The MC88100 was ultimately commercially unsuccessful. This was due to a number of reasons, including requirement of MC88200s in most cases (Note: The 88200 adds a cache and a MMU. Typically a pair of 88200s is used to change the 88100's Harvard architecture (separate instruction and data memories) to a modified Harvard architecture (unified memory). NCD used the 88100 on its own (without 88200s) in its 88K X-Terminals.), but was mostly due to Motorola being a vendor of the highly successful 68000 family. As the 68000 division viewed the 88000 as a competitor, they forced the MC88100 to be priced unacceptably high for a volume part.

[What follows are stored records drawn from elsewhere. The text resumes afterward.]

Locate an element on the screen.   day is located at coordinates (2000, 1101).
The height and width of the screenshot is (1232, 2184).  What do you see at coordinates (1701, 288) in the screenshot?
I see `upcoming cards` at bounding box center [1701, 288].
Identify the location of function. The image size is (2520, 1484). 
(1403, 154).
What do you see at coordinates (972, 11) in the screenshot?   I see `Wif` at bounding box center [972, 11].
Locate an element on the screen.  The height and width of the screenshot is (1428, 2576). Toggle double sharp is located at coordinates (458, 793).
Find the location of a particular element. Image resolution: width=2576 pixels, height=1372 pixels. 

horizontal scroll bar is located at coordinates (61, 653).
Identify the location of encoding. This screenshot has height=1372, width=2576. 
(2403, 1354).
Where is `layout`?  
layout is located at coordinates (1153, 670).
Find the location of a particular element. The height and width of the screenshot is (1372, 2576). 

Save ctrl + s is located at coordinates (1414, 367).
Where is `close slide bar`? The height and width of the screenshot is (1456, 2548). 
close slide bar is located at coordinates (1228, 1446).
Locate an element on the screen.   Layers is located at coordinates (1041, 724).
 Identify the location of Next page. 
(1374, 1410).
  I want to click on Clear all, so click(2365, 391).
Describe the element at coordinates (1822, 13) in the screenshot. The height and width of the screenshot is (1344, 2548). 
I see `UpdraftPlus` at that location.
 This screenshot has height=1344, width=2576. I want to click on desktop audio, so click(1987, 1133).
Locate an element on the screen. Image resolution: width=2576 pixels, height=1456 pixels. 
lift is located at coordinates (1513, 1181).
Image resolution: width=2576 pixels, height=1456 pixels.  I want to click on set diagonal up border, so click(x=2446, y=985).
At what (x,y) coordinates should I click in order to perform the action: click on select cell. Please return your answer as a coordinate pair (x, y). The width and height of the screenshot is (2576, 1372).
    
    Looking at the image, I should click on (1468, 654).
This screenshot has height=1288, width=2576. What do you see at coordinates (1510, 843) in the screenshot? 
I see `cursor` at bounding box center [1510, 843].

The part did find use in the high-end embedded market, in Motorola's own computers, and in large computers from companies such as Data General and the Unisys S-8400 Unix Servers.

== Design ==

=== Programming model and register set ===
The programming model and register set of the MC88100 is remarkably similar to DLX (and by extension, RISC-V) based CPUs, with 32 General-purpose registers (31 writable) and 51 instructions capable of accessing any of the 32 general-purpose registers at any time.

==== Registers ====
MC88100 Registers
General Purpose Registers
| R0 | Zero (Read-only register that contains zero) |
| R1 | Subroutine Return Pointer |
| R2...R9 | Called Procedure Parameter Registers |
| R10...R13 | Called Procedure Temporary Registers |
| R14...R25 | Called Procedure Reserved Registers |
| R26...R29 | Linker (Registers intended for linking) |
| R30 | Frame Pointer (Pointer to stack frame) |
| R31 | Stack Pointer |

The MC88100 is equipped with a total of 64 user-accessible registers, 32 of them being Control registers, and can access up to 6 registers (4 read, 2 write) simultaneously. The actual usage of GPR is not enforced by the processor for every register except R1, which is used as a return address.